Bashaud Breeland's rise, from fourth-round pick to starting corner and perhaps even a budding Pro Bowler, might be a little surprising. Until you read his first-person essay on theplayerstribune.com. And then you understand his motivation and why he’s put himself in a position to be rewarded with a big contract one day.
Breeland has often talked about his daughter and what she’s meant to him. So when he wrote this essay, it wasn’t as if he was forcing a narrative. That motivation has always been there, but the essay revealed the depths to which it existed.
He wrote: “When I see that smile on your face, it’s a reminder of why I do everything I do. And I want to thank you for that -- for being the thing in my life that drives me every day.”
And this: “So thank you, baby. Thank you for being the thing that drives me every day. For motivating me to keep working to give you the kind of life I never had growing up. Because I don’t know if I would be where I am right now -- heading into my third year in the NFL, making an impact on the field and building a beautiful family at home -- if you hadn’t come along and shook things up the way you did.”
Breeland was a college junior when his daughter was born and it forced him to mature, to accept responsibility and support a family. So he sought out the advice of a Clemson assistant athletic director, Jeff Davis, on what he needed to do to get drafted early. Davis told him: “Play like it’s now or never.”
And that led to the second part of his motivation -- his draft status. Breeland had a good year as a junior, but it wasn’t that good and he lasted until the fourth round.
From the essay: “even though I had started to doubt myself when Day 2 passed and my name wasn’t called, falling to the fourth round was just more motivation for me. I love proving people wrong, and that was my mindset going into my rookie year in Washington.”
I saw that his rookie year, when he played with a toughness and confidence you don’t always see in someone not only that young, but drafted lower. It was clear that he prepared -- his big plays vs. Dallas receiver Dez Bryant in that Monday night win occurred from a lot of film study. That’s when I thought this kid might be much better than anticipated.
He’s a talented kid, but he’s a hard worker and when you put the two together you get a player who, entering his third season, has become a standout player. But I also liked how, in the essay, he mentioned how much he can learn by watching others -- whether it comes to football or parenting. Again, that speaks to why he improves each year on the field.

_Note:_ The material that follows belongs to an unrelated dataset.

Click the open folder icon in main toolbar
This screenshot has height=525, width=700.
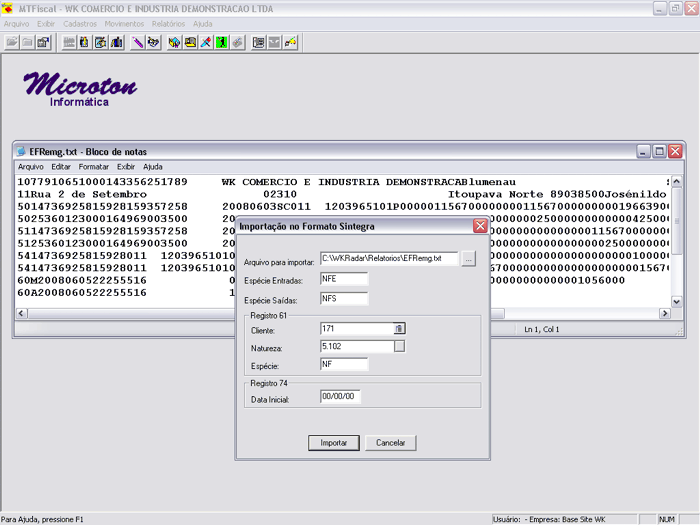pyautogui.click(x=12, y=42)
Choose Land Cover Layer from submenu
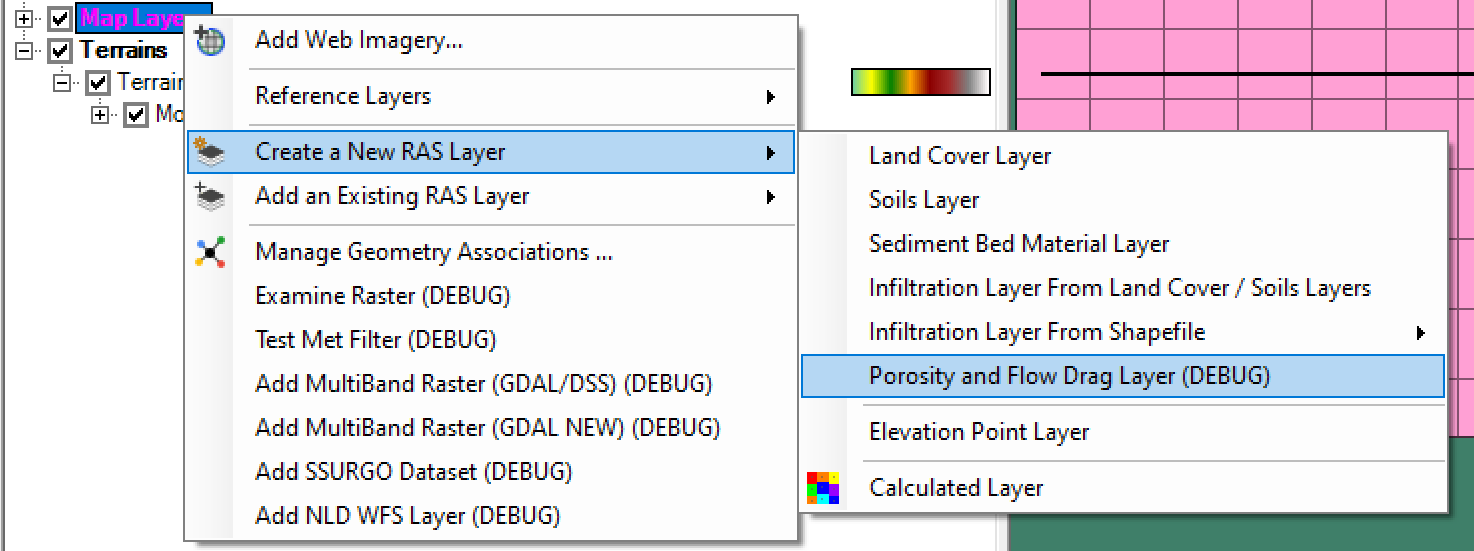This screenshot has height=551, width=1474. (x=960, y=156)
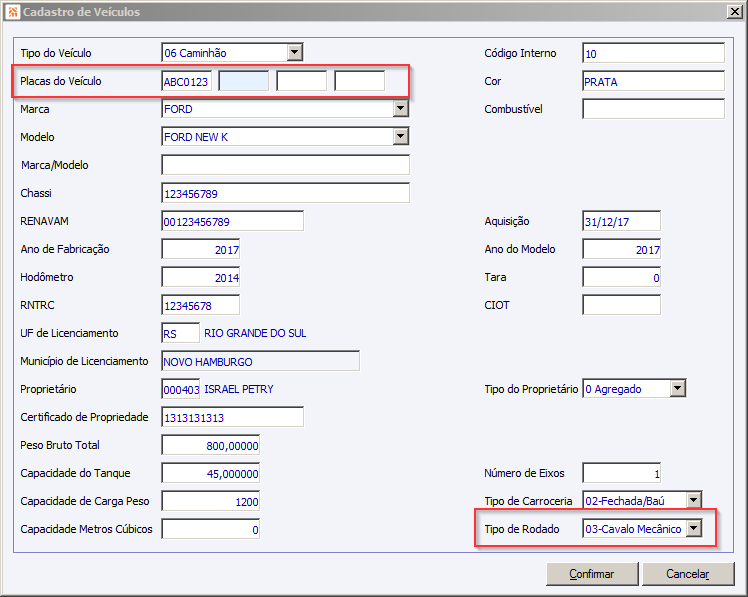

You should check out the essay because it’s well done and there’s a lot more in there about his own father and from growing up, but I’ll leave you with one more passage:
“Now, as you turn three years old, I’m heading into my third season with the Redskins, and I’m working harder and harder every day to build on what I’ve done in my first two seasons. I’m doing it for me. I’m doing it for Mama. I’m doing it for Grandma Tanya and Grandma Vina.
“And most of all, I’m doing it for you.”